» **PROBLEM STATEMENT**
Word for word, copy the records that follow.

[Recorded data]
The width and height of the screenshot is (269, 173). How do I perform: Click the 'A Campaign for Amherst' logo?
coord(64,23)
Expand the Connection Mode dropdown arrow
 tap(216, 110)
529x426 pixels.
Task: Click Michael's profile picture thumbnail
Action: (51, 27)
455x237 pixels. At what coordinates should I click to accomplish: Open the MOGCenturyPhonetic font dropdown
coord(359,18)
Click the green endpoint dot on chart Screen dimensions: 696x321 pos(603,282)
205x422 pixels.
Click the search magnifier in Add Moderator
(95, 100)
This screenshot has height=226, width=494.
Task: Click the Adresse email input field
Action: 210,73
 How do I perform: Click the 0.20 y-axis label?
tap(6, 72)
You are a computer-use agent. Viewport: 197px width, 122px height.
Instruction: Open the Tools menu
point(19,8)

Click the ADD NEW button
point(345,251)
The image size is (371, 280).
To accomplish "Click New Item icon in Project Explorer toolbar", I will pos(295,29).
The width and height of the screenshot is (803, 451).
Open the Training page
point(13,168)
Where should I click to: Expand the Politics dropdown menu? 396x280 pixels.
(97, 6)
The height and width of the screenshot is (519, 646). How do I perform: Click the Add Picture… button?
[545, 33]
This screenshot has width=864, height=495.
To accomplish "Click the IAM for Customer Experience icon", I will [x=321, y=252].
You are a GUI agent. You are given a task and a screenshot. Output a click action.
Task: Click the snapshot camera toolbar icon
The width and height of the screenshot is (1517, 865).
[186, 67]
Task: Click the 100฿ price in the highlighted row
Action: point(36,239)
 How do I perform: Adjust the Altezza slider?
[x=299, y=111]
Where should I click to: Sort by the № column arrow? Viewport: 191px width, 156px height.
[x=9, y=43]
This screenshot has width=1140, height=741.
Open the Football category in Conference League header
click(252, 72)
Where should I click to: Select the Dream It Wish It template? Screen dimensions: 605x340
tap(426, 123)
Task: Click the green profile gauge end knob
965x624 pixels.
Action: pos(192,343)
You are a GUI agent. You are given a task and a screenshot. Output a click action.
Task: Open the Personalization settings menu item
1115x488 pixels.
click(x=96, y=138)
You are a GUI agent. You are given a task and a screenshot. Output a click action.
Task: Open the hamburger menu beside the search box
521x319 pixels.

» **EXPECTED ANSWER**
The width and height of the screenshot is (269, 173). How do I perform: Click the 'A Campaign for Amherst' logo?
coord(64,23)
Expand the Connection Mode dropdown arrow
 tap(216, 110)
529x426 pixels.
Task: Click Michael's profile picture thumbnail
Action: (51, 27)
455x237 pixels. At what coordinates should I click to accomplish: Open the MOGCenturyPhonetic font dropdown
coord(359,18)
Click the green endpoint dot on chart Screen dimensions: 696x321 pos(603,282)
205x422 pixels.
Click the search magnifier in Add Moderator
(95, 100)
This screenshot has height=226, width=494.
Task: Click the Adresse email input field
Action: 210,73
 How do I perform: Click the 0.20 y-axis label?
tap(6, 72)
You are a computer-use agent. Viewport: 197px width, 122px height.
Instruction: Open the Tools menu
point(19,8)

Click the ADD NEW button
point(345,251)
The image size is (371, 280).
To accomplish "Click New Item icon in Project Explorer toolbar", I will pos(295,29).
The width and height of the screenshot is (803, 451).
Open the Training page
point(13,168)
Where should I click to: Expand the Politics dropdown menu? 396x280 pixels.
(97, 6)
The height and width of the screenshot is (519, 646). How do I perform: Click the Add Picture… button?
[545, 33]
This screenshot has width=864, height=495.
To accomplish "Click the IAM for Customer Experience icon", I will [x=321, y=252].
You are a GUI agent. You are given a task and a screenshot. Output a click action.
Task: Click the snapshot camera toolbar icon
The width and height of the screenshot is (1517, 865).
[186, 67]
Task: Click the 100฿ price in the highlighted row
Action: point(36,239)
 How do I perform: Adjust the Altezza slider?
[x=299, y=111]
Where should I click to: Sort by the № column arrow? Viewport: 191px width, 156px height.
[x=9, y=43]
This screenshot has width=1140, height=741.
Open the Football category in Conference League header
click(252, 72)
Where should I click to: Select the Dream It Wish It template? Screen dimensions: 605x340
tap(426, 123)
Task: Click the green profile gauge end knob
965x624 pixels.
Action: pos(192,343)
You are a GUI agent. You are given a task and a screenshot. Output a click action.
Task: Open the Personalization settings menu item
1115x488 pixels.
click(x=96, y=138)
You are a GUI agent. You are given a task and a screenshot. Output a click action.
Task: Open the hamburger menu beside the search box
521x319 pixels.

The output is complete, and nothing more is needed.